NL-to-RTL Datasets: Scale, Synthesis & Benchmarks

Updated 13 November 2025

Natural language-to-RTL datasets are structured resources that pair NL specifications with RTL code, testbenches, and annotations to benchmark hardware synthesis models.
They employ manual, LLM-driven, and verification-based methodologies to ensure both syntactic correctness and functional validity in auto-generated hardware designs.
Rigorous benchmarking protocols measuring syntax, functional accuracy, and design quality reveal that scale and data diversity directly enhance model performance.

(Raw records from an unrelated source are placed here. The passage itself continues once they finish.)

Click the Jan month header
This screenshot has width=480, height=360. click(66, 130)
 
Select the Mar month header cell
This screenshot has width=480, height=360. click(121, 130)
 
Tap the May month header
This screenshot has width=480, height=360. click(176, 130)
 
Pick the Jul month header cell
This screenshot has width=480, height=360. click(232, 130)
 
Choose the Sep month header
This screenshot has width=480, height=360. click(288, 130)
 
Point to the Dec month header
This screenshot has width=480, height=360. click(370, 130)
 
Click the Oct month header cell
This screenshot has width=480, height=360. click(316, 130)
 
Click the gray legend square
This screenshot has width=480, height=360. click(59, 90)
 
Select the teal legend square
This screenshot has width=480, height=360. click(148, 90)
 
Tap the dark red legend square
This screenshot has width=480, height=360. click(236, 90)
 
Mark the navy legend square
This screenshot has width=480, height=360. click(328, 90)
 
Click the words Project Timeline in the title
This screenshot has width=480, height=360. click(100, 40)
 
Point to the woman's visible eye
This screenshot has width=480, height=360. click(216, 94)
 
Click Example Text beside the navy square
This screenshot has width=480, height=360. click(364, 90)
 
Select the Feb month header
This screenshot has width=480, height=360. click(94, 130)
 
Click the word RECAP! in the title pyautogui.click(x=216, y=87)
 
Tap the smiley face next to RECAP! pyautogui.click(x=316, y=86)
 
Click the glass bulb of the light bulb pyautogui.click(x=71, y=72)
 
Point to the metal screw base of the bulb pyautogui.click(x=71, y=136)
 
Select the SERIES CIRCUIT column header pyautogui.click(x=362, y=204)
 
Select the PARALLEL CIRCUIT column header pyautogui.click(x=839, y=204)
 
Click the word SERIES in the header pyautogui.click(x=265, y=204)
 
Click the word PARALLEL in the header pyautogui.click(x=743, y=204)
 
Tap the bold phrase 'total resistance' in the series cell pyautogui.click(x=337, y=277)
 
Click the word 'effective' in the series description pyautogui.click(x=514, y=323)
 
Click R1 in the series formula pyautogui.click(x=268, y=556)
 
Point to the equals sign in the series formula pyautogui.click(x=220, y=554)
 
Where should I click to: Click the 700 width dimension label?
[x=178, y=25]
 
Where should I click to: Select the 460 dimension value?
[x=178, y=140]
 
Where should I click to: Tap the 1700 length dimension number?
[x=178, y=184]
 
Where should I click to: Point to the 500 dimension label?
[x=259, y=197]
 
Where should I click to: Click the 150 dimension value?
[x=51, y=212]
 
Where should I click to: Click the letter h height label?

Natural language-to-RTL datasets are structured resources pairing natural-language specifications with register-transfer level (RTL) hardware code—typically Verilog or SystemVerilog—and, increasingly, with testbenches and functional annotations. These datasets enable the training, benchmarking, and evaluation of LLM-based systems for automatic hardware synthesis, evaluation, and verification. The rapid evolution of corpus size, annotation methodology, and benchmarking frameworks reflects the emerging demand for robust, large-scale resources suitable for supervised learning and agentic code generation flows.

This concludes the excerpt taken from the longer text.